In eine imaginäre Turnierauswahl als stärkste Spielerinnen ihrer Positionen berief der Bundestrainer Torhüterin Tamina Stölken (UHC), Verteidigerin Marisa Martin Pelegrina (Mülheim), im Mittelfeld Nina Steikowsky (UHC) und Stürmerin Carolin Hoffmann (Mülheim). Gute Endrundenleistungen hätten, so Slawyk, auch Nicola Pluta, Ann-Christin Lehmann, Emily Kerner, Emily Matthes, Katharina Kiefer, Emily Günther, Majlis Buhmann und Anna Simon gezeigt.
Die Schiedsrichterleistungen bezeichnet der Bundestrainer als gut, es wurden „keine spielentscheidenden Fehler gemacht“. Eine große Kulisse, engagierte Fanblöcke aller vier Teams und eine herzliche Organisation des UHC bildeten nach Einschätzung von Markku Slaywk „einen perfekter Rahmen für eine stimmungsvolle Veranstaltung“.

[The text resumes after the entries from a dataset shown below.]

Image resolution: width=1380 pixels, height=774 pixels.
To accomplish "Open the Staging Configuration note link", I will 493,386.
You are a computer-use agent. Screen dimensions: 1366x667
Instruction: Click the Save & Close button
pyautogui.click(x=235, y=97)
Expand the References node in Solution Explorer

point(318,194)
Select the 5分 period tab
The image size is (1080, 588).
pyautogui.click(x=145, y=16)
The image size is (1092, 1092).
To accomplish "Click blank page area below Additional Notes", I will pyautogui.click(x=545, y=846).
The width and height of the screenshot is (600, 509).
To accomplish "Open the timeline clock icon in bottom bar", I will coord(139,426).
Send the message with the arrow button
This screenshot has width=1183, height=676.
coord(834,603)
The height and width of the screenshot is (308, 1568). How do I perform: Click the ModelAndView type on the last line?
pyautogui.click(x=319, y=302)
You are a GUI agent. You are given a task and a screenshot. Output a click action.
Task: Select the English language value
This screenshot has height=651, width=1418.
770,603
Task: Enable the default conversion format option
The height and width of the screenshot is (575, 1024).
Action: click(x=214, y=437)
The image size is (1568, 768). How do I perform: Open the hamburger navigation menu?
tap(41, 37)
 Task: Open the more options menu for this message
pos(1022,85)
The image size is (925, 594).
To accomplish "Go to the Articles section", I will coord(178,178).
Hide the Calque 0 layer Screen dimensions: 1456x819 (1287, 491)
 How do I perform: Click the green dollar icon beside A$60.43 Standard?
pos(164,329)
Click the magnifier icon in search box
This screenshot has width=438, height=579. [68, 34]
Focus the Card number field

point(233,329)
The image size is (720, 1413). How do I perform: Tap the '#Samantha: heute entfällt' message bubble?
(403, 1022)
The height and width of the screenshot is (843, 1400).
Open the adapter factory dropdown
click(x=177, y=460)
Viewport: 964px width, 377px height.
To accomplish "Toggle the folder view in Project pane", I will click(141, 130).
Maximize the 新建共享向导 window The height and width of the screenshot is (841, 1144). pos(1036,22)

Mädchen A: Doppelte Premiere für Bremen

Doppelte Premiere in Mülheim. Der Bremer HC feierte seinen ersten deutschen Meistertitel, und für den Bremer Hockey-Verband war es die erste Feldmeisterschaft der Verbandsgeschichte. Der Erfolg des BHC fiel bei der Endrunde der Mädchen A in Mülheim erstaunlich klar aus. Im Halbfinale gewann das Team von Trainer-Routinier Martin Schultze 6:2 gegen Gladbach, im Endspiel dann 4:1 gegen den Rüsselsheimer RK. „Die Ergebnisse gingen selbst in dieser Höhe in Ordnung. Bremen war die absolut beste Mannschaft dieser Endrunde“, meinte Jan Henseler. Der DHB-Beobachter sah die drei hinter dem BHC liegenden Teams auf Augenhöhe. „Da hätten die Platzierungen auch anders ausfallen können“, so Henseler.
Etwas unter Wert geschlagen bezeichnete der Bonner Zweitligatrainer Gastgeber HTC Uhlenhorst. „Mülheim hatte eigentlich die beste Grundstruktur in der Spielanlage. Aber sie haben sich vorne nicht dafür belohnt“, so der Co-Trainer der weiblichen U18-Auswahl über das Mülheimer 1:2 im Halbfinale gegen Rüsselsheim. Das Spiel um Platz 3 sei dann „richtig ausgefightet worden“, wie Jan Henseler das ins Siuebenmeterschießen gehende Westdeull zwischen Mülheim und Gladbach einstufte.
Insgesamt sah der DHB-Beobachter, dass alle Teams, bei denen viele Mädchen ihre erste DM-Endrunde bestritten, ihre am ersten Tag noch vorhandene Nervosität am zweiten Tag ablegen konnten. Henseler: „Der Sonntag war bei allen besser.“ Ebenso stufte der Beobachter auch die Leistungen der Schiedsrichter ein, mit einem Prädikat „sehr gut“ für die Finalleistung von Michael Lorenz und Jana Pacyna.
Die größte Stärke des neuen Meisters? „Bremen hatte für alles einen Plan, sie waren bei Ecken und Freischlägen die stärksten, machten es auch in der Verteidigung und beim Pressing sehr geschickt“, lobte Jan Henseler die Arbeit von Trainer Martin Schultze.
Als beste Spielerinnen wurden Paula Schmidt (RRK) als Torhüterin, Emily Schmedes (BHC) in der Abwehr, Lynn Neuheuser (Mülheim) im Mittelfeld und Greta Schabacker (BHC) im Angriff ausgezeichnet, einen Sonderpreis als beste Jungspielerin erhielt Paulina Heinz (RRK; Jahrgang 2001). Die vielen Fans der Teams trugen zusammen mit einer erfahrenen Ausrichterleistung des HTC Uhlenhorst zu einer gelungenen Endrundenveranstaltung bei.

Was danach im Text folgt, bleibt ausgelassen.